Consigne:
Réécrivez le passage du texte sur le Musée-mémorial de Nice qui va de « Pour le Musée-mémorial » jusqu’à « à en plaisanter. » inclus, en remplaçant « la capitale » par « la métropole ».
═════ Extrait du document ═════
Pour le Musée-mémorial à Nice

Du haut de ses grandes instances, de son dynamisme envié et de sa science de la mode, la capitale regarde trop souvent le reste du pays comme une fantaisie subalterne à sa formidable réussite. Paris s’imagine être la France. La province, périphérie des étoiles, doit s’estimer heureuse de siéger aux secondes loges. Ce déséquilibre, les Français le connaissent et parviennent à en plaisanter.

Seulement voilà, Paris ne fait pas que briller plus que ses cadettes, elle s’accapare aussi leurs projets, quitte à les rendre orphelines des idées qu’elles voulaient offrir à leur pays. Dans bien des cas, la Ville-lumière se croit tout permis. Sauf que certaines choses ne se font pas. Lorsqu’il s’agit de la Mémoire des martyrs de la Liberté, le sens de la dérision des provinciaux trouve ses limites. Les Niçois, touchés en plein cœur le 14 juillet 2016 par un acte terroriste, ont très rapidement voulu mettre leur émotion au service d’une noble cause. Panser les blessures et commémorer l’événement d’abord, mais envisager et proposer un avenir plus sain et serein ensuite. Les victimes ont compris l’enjeu que représentaient les lendemains de telles abominations sans faire de calcul. Elles n’ont cherché ni à occuper une place vacante, ni voulu rejoindre le devant de la scène par goût pour la compétition victimaire. Elles ont simplement fait ce qu’elles ressentaient dans leur chair, sans que ni les politiques de la capitale ni personne d’autre ne leur suggèrent. Ainsi, elles ont instinctivement songé à la mémoire de toutes les victimes du terrorisme sur le sol français, mais aussi des victimes françaises à l’étranger.
═════ Extraits du corpus ═════
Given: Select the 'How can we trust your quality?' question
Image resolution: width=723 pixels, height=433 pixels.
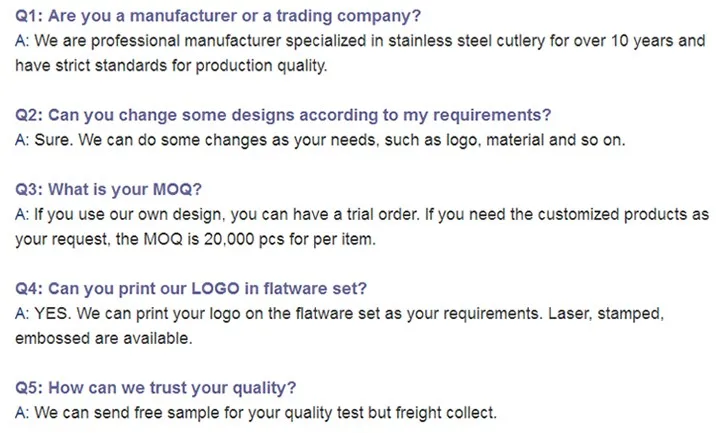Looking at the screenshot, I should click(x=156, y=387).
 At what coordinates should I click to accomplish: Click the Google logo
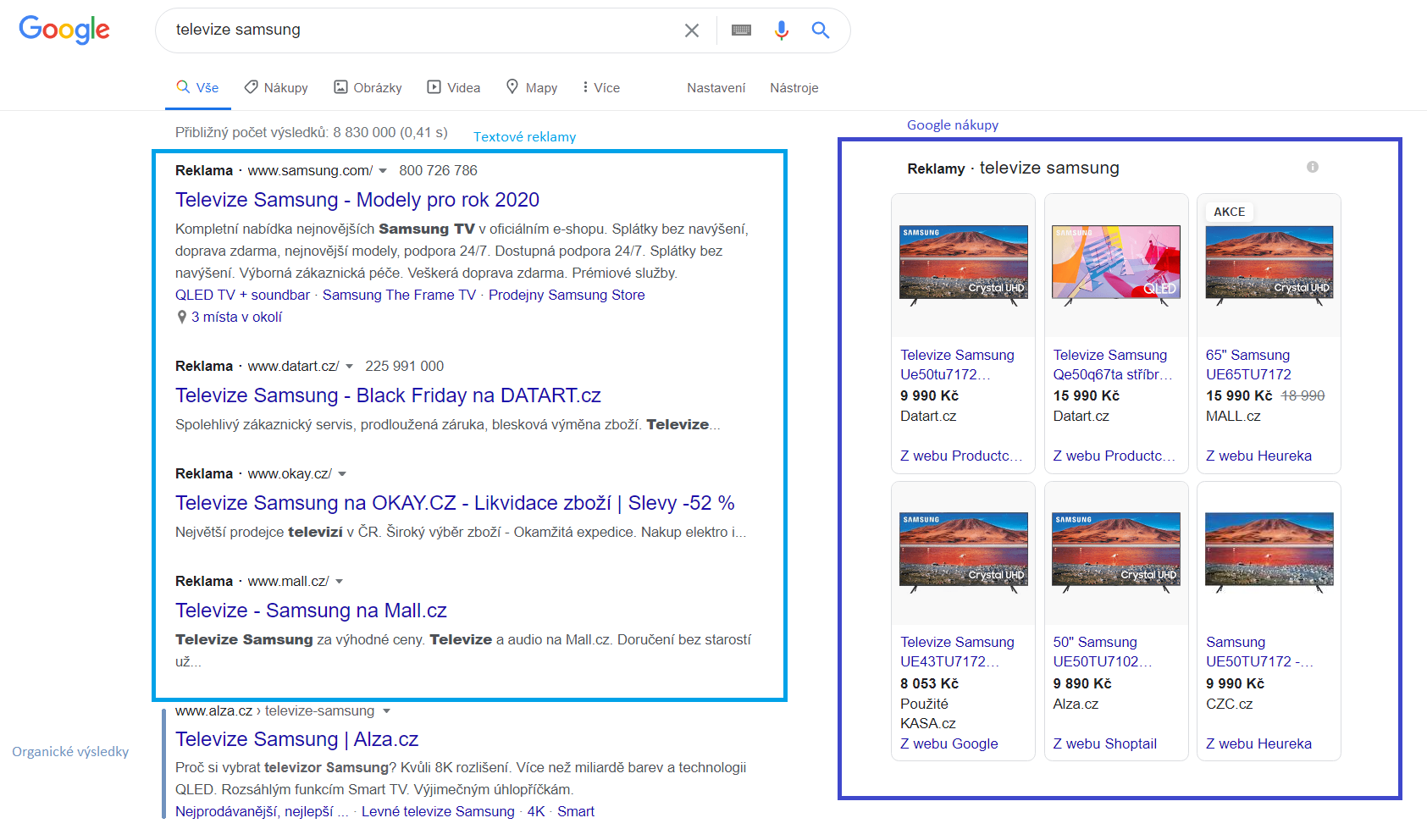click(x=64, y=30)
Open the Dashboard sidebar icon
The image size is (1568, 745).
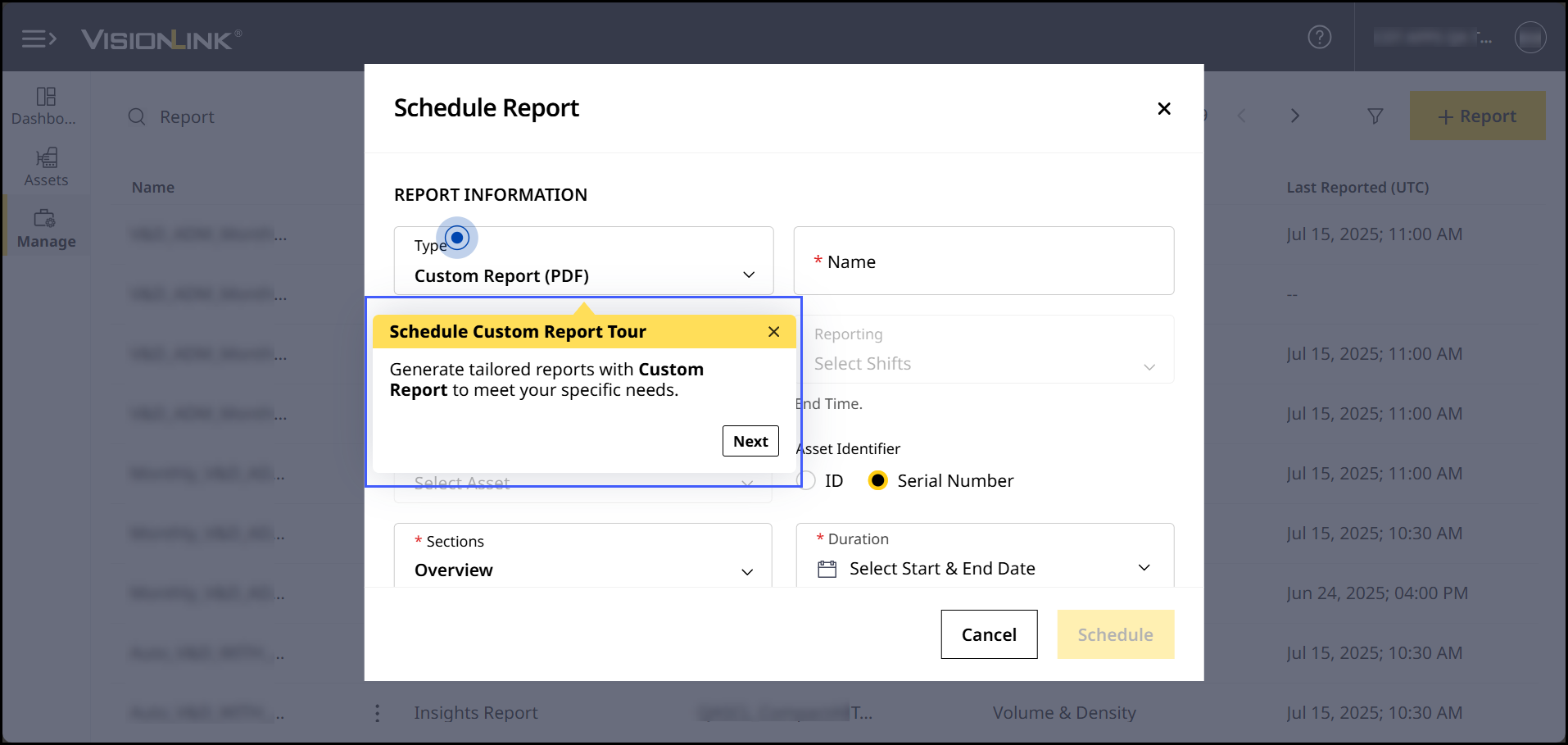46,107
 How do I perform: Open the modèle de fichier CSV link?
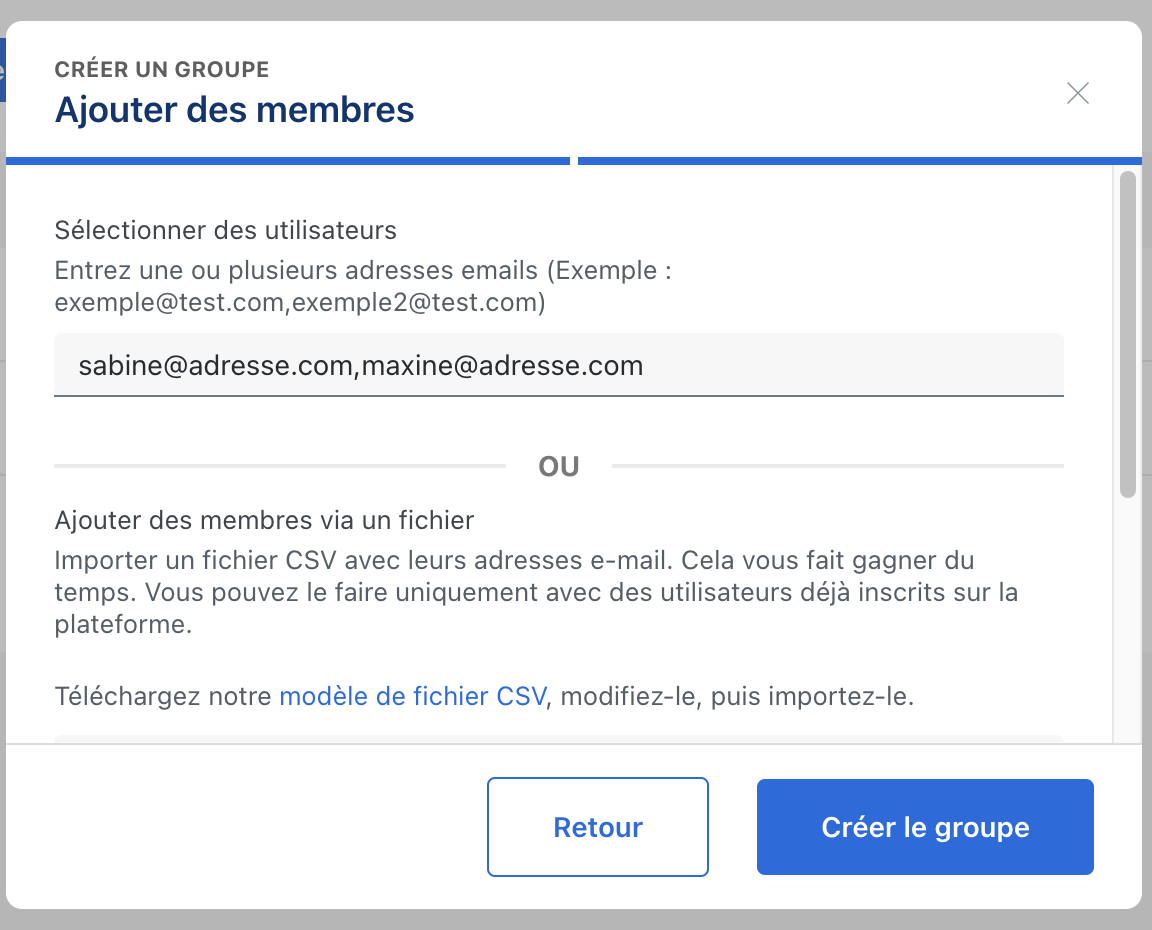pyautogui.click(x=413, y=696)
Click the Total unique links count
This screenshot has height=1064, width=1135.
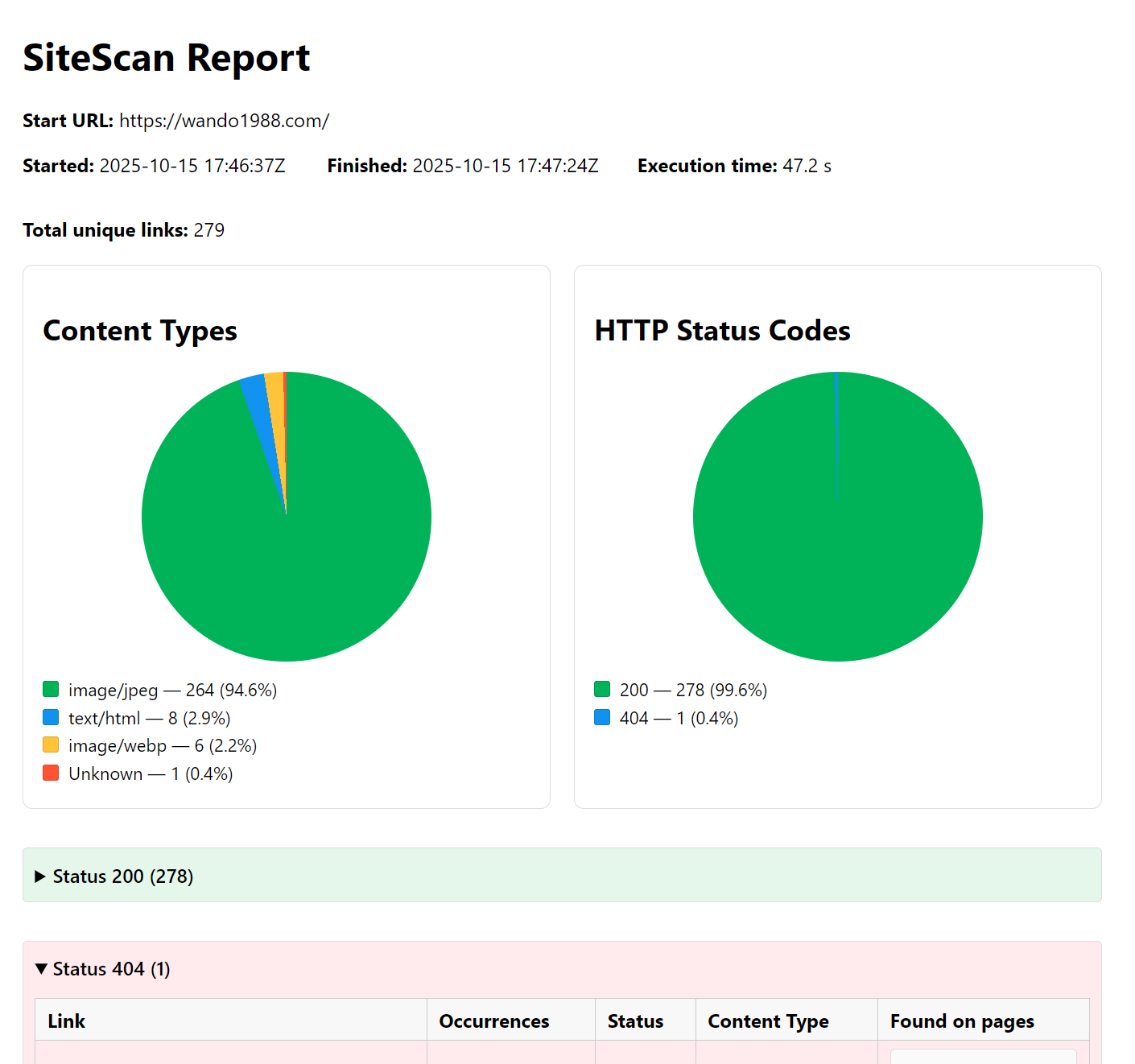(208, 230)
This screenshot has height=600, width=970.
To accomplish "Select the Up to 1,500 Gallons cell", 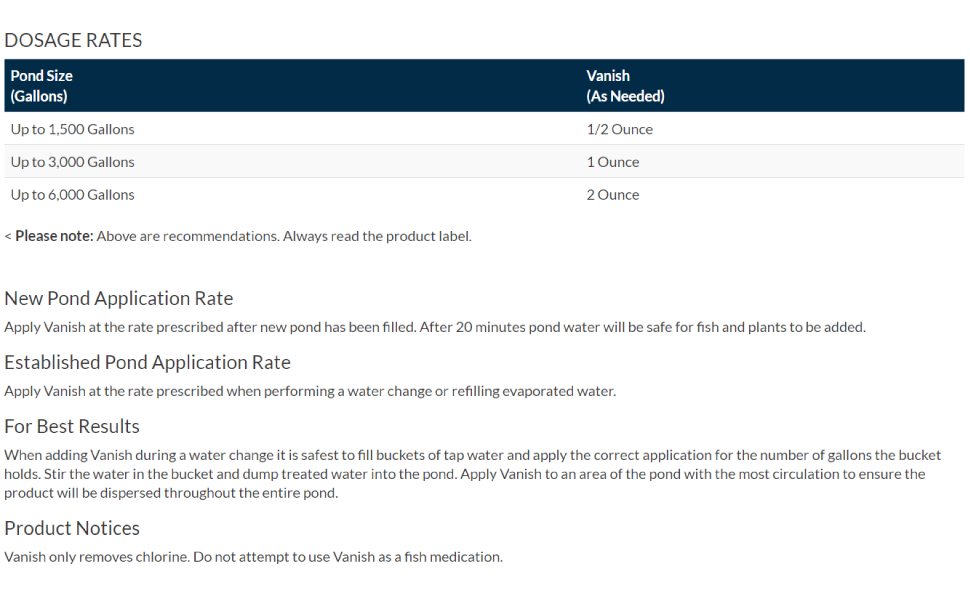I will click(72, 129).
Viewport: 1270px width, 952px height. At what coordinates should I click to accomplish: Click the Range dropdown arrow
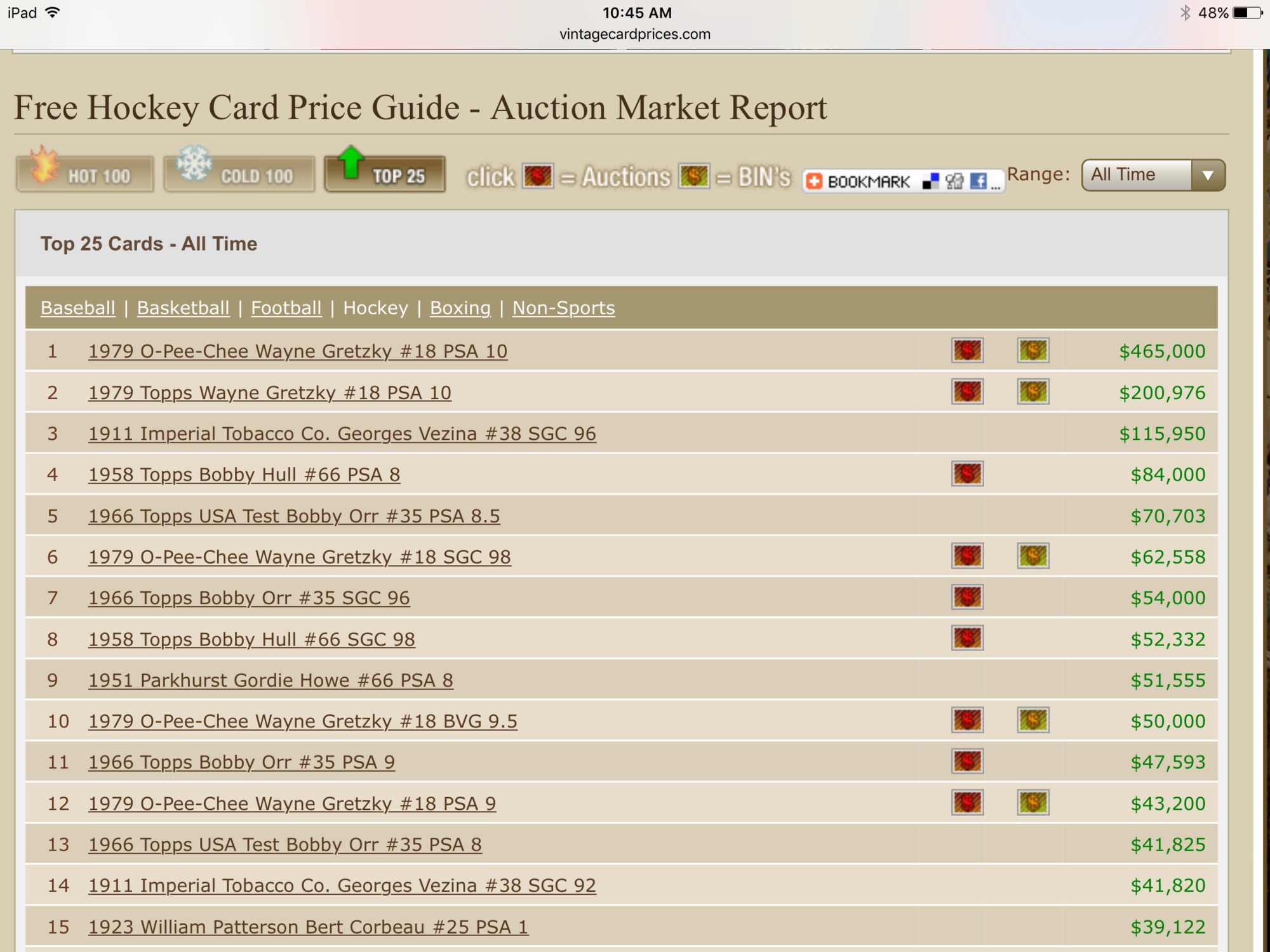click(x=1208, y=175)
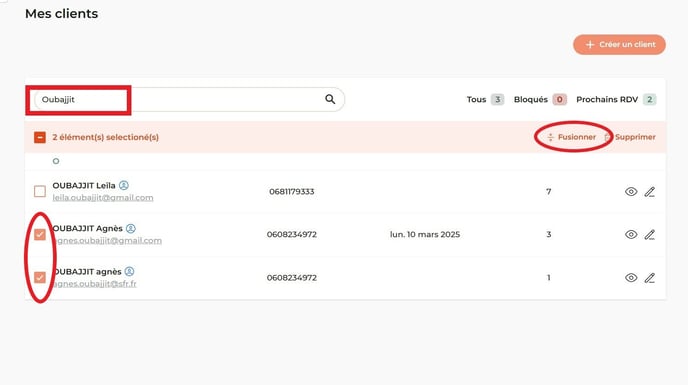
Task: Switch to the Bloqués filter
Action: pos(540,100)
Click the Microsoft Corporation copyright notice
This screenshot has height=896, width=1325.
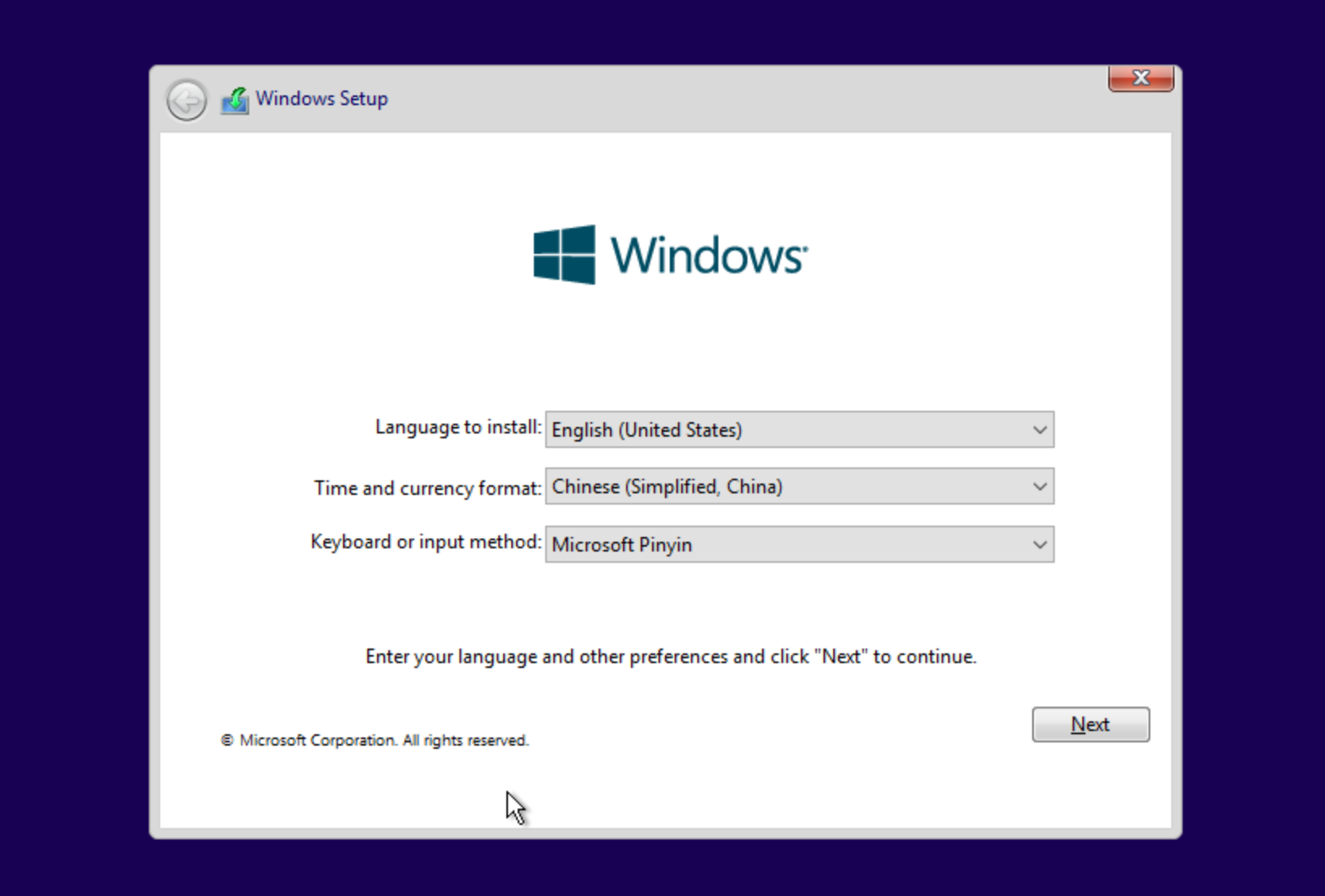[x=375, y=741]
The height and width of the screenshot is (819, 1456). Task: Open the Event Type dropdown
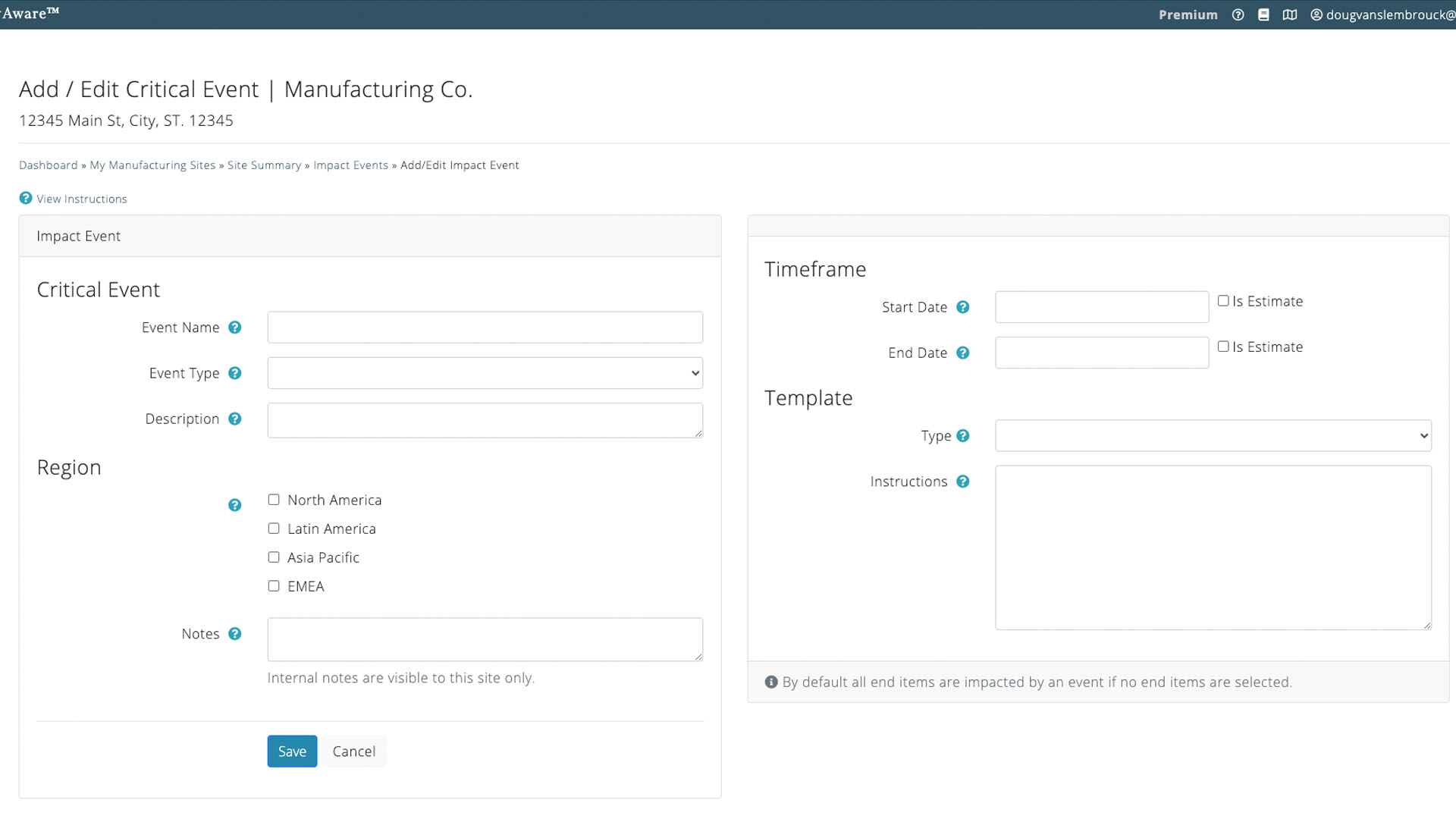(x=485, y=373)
═════
Corrigé:
Pour le Musée-mémorial à Nice

Du haut de ses grandes instances, de son dynamisme envié et de sa science de la mode, la métropole regarde trop souvent le reste du pays comme une fantaisie subalterne à sa formidable réussite. Paris s’imagine être la France. La province, périphérie des étoiles, doit s’estimer heureuse de siéger aux secondes loges. Ce déséquilibre, les Français le connaissent et parviennent à en plaisanter.